Neue Dienstanbieter wehren sich gegen den zuletzt vereinbarten Tarifvertrag. Der Arbeitgeberverband Postdienste vertrete nur Interessen der Deutschen Post AG.

Postbote fährt in Düsseldorf Briefe aus Bild: dpa

KÖLN taz Können alle Briefzusteller künftig mit einem Mindeststundenlohn rechnen - egal wo sie beschäftigt sind? Das soll Bundesarbeitsminister Franz Müntefering (SPD) in dieser Woche entscheiden. Er hat signalisiert, dass er für den branchenweiten Mindestlohn ist und die neue Regelung bereits am 1. Januar 2008 in Kraft haben will. Nun allerdings versuchen Konkurrenten der Deutschen Post AG, die Allgemeinverbindlichkeitserklärung noch zu stoppen.
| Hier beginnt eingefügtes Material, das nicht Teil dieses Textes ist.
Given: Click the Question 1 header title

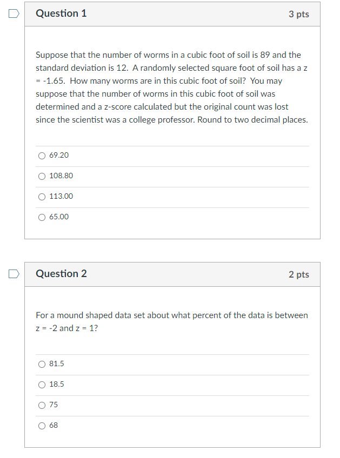Looking at the screenshot, I should pos(61,14).
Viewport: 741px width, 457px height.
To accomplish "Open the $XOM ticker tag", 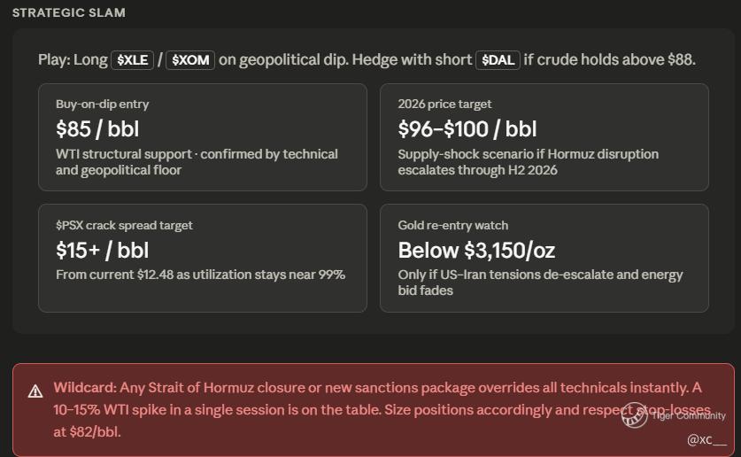I will (x=190, y=60).
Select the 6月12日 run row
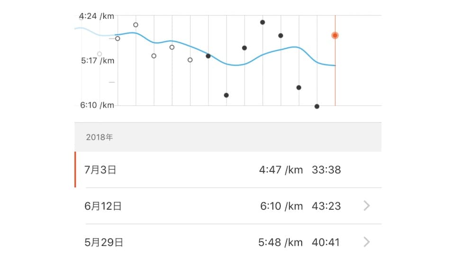Viewport: 455px width, 256px height. [x=228, y=206]

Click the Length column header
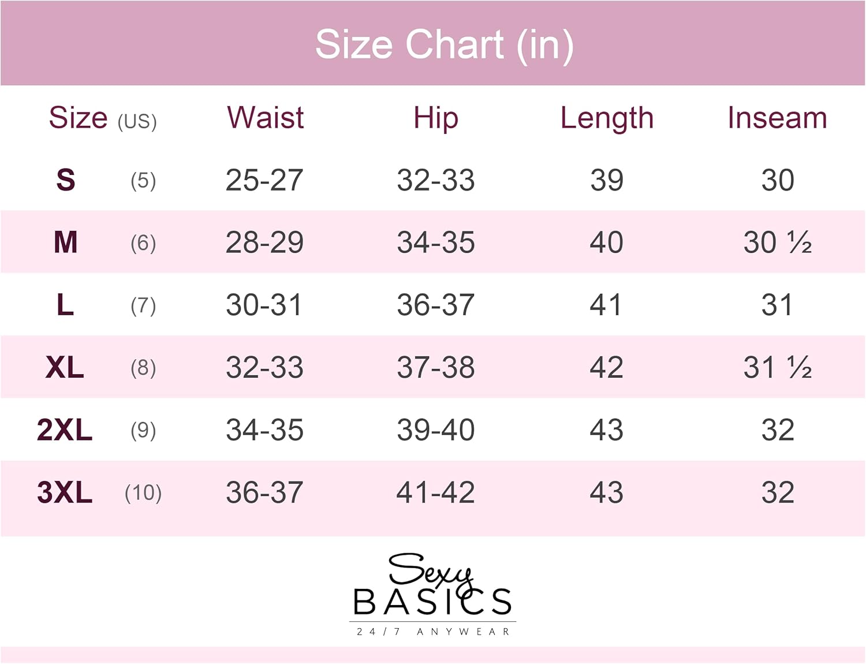point(607,118)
In Rekordzeit hatte sich der erst kürzlich gegründete Arbeitgeberverband Postdienste (AGV) letzten Dienstag mit der Dienstleistungsgewerkschaft Ver.di auf einen Mindestlohntarifvertrag geeinigt. Danach haben Briefzusteller und Briefsortierer ab 1. Oktober bei einem Postdienstleister in Ostdeutschland zunächst einen Anspruch auf mindestens 8 Euro in der Stunde, im Westen auf 8,40 Euro. Für Briefzusteller gilt ein Mindestlohn von 9 Euro beziehungsweise 9,80 Euro. Am 1. Januar 2010 werden die Unterschiede zwischen Ost und West aufgehoben.
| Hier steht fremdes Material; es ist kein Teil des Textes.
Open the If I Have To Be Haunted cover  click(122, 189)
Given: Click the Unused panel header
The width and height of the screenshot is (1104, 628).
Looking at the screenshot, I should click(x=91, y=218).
Zunächst gilt der Vertrag nur für die 20 AGV-Mitgliedsfirmen - vorwiegend die Deutsche Post AG und ihre Tochterunternehmen. Damit er für allgemein gültig erklärt werden kann, müssen die Tarifpartner mindestens die Hälfte der rund 200.000 in der Branche Beschäftigten repräsentieren. Nach Gewerkschaftsangaben kommt der AGV auf 80 Prozent. Ver.di-Vorstandsmitglied Andrea Kocsis bezeichnete den Abschluss als "wichtigen Schritt auf dem Weg zu fairen und sozialen Arbeitsbedingungen".
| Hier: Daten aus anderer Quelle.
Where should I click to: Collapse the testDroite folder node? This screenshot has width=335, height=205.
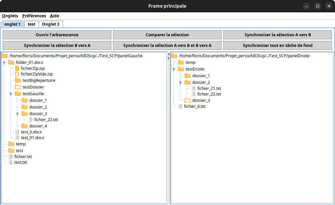pyautogui.click(x=174, y=69)
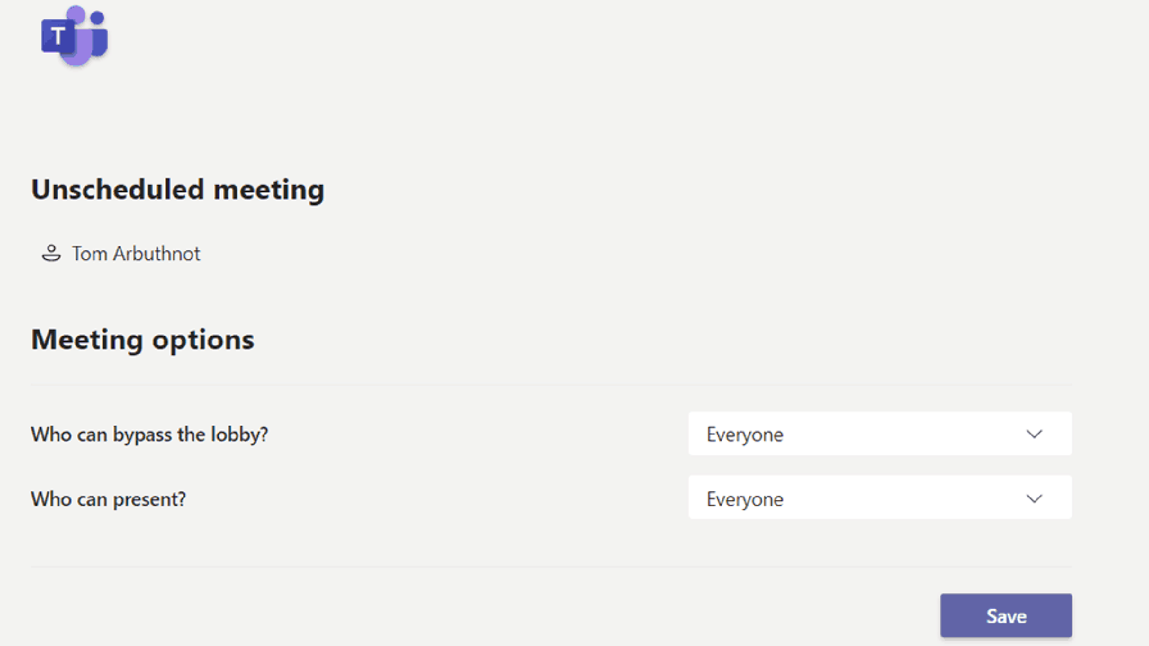Click the Unscheduled meeting title
This screenshot has height=646, width=1149.
[x=178, y=190]
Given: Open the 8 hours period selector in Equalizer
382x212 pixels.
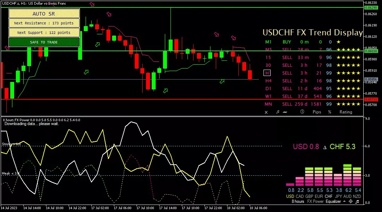Looking at the screenshot, I should (x=297, y=201).
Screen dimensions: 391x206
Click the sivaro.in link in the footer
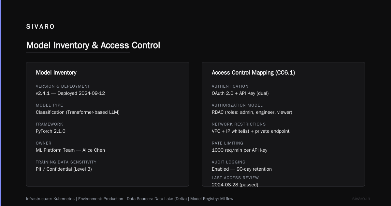tap(361, 198)
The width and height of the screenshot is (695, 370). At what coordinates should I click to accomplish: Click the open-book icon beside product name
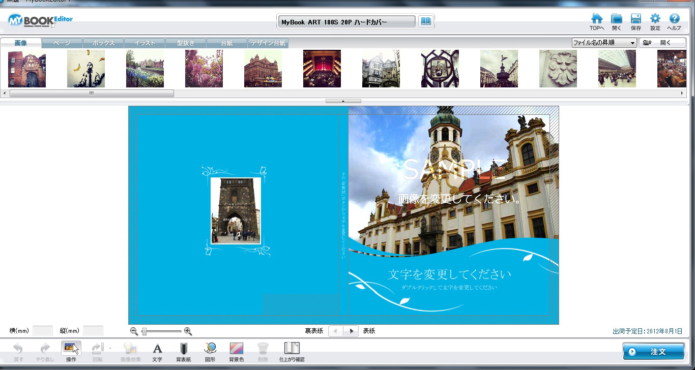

Die Konkurrenten der Deutschen Post AG sehen den Tarifvertrag dagegen als Konkurrenzabwehrvertrag: Über ihren Haustarif zahlt die Deutsche Post ihren Mitarbeitern schon mehr als den nun vereinbarten Mindestlohn. Teurer würde es nur für die neuen Anbieter, die zum Teil 30 bis 50 Prozent darunter liegen. Und das ausgerechnet zu dem Zeitpunkt, an dem das letzte Briefmonopol fällt: Ab 1. Januar 2008 ist auch der Markt für Standardbriefe bis 50 Gramm offen.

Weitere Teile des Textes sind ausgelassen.